Au nom du droit de réserve, a t'on le droit de se f..... de la g..... des gens ?

Droit de réserve

Informée par son très gentil chef d'agence de Vittel d'une "AG", celle de la très sérieuse "Maison de l'Emploi", la correspondante du journal se pointe en courant à la dite assemblée générale qui se déroule à Neufchâteau à la maison du CCAS. A son arrivée, une dizaine de personnes attendent dans le couloir. Deux chaises pour tout le monde ! c'est pas grave la réunion ne saurait tarder ! On se présente, on papote, on découvre que certaines personnes auraient du recevoir des convocations, mais ont été oubliées... (comme par hasard c'est une représentante syndicale !). .. Bref de fil en aiguille, l'aiguille, sur la montre, fait un tour complet, et la patience commence à s'émousser. Ah la porte s'ouvre ! Vas t'on avoir enfin des nouvelles ? Pas d'excuses pour le retard, mais une phrase qui fait bondir : en raison de la période électorale, le droit de réserve ne permet pas à la presse d'assister à la réunion, ni de prendre de photos.
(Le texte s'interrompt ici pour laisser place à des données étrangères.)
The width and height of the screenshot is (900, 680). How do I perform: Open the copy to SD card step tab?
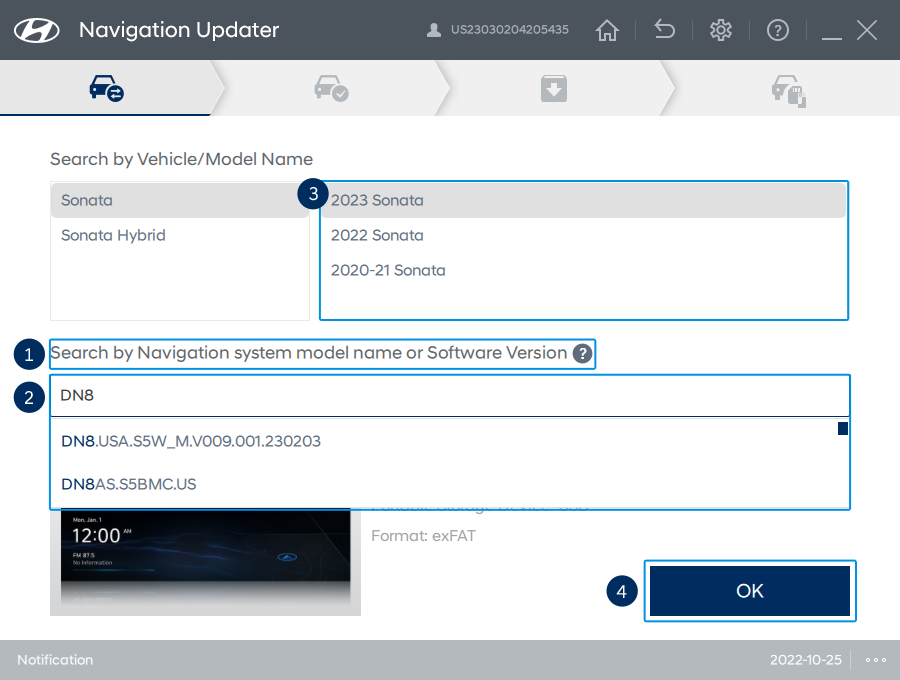tap(788, 90)
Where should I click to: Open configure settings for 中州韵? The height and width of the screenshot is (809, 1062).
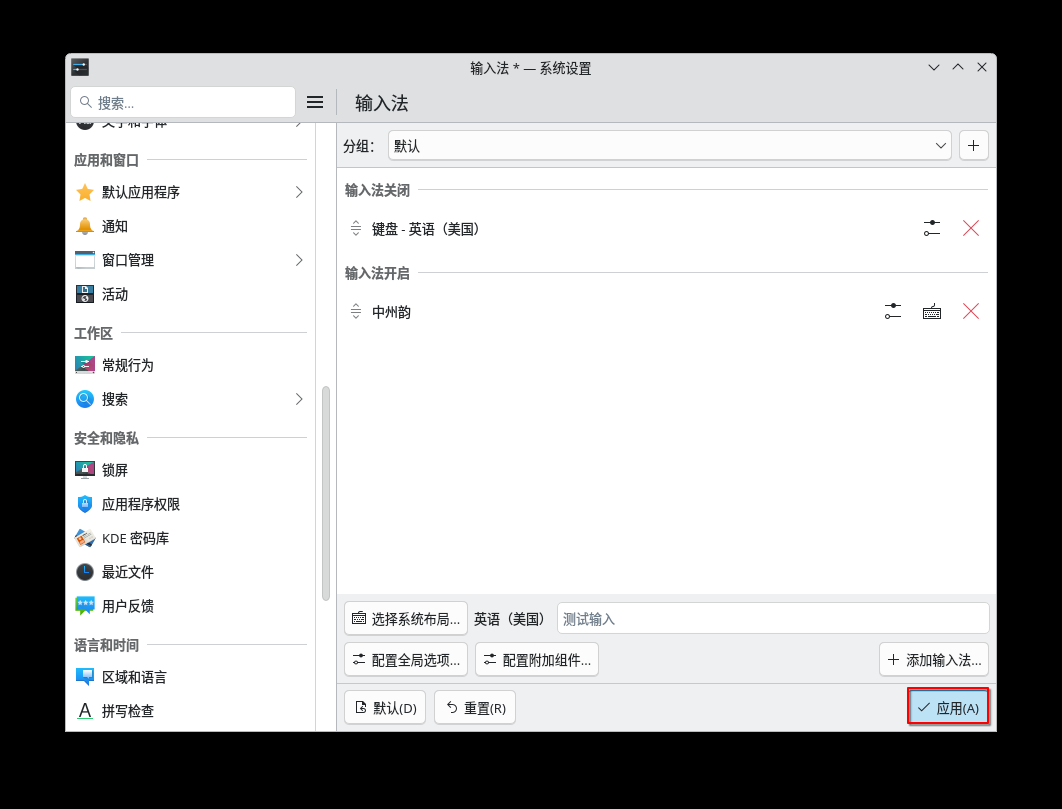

Bof, rien de grave, on est habitué à ces sorties de conseil d'administration chaud où la presse effectivement est "personna non grata". "Le rapport d'activités devrait suffire". Mais voilà, il n'y a pas de rapports d'activité, la maison de l'emploi vient d'être créée, répond avec sérieux le nouveau directeur, embauché depuis le 2 mai. "Vous vous foutez de ma g..... " lui dit la correspondante, à qui l'attitude peu courtoise de ses messieurs commence à chauffer sérieusement les oreilles. En effet cette Maison de l'Emploi, qui carresse l'espoir de remettre au boulot ceux qui ne veulent pas travailler, de trouver des salariés à des employeurs qui ne veulent pas les payer, rêve aussi de faire travailler ensemble ANPE, ASSEDIC et tout le trallalala, cette Maison de l'Emploi qui devrait se faire une règle d'or de respecter un petit peu ceux qui travaillent pour de bon, a été mise en route par Jean Marc Magda le précédent sous-Préfet, parti depuis juin 2006. Mémoire courte, difficultés pour les successeurs de faire monter la mayonnaise, problèmes de gros sous (le pactole 600 000 € sur quatre ans) interresserait il certains plus que d'autres, et après ? Là c'est Jacques Drapier, le maire de Neufchâteau, qui tire la sonnette d'alarme, lui qui finance cette maison du CCAS qui accueille déjà toute une pléthore d'institutions et finance tout seul (avec le porte monnaie du contribuable quand même !) l'accueil de tous, devrait il encore payer pour accueillir la Maison de l'Emploi ? Lui aussi est courroucé. 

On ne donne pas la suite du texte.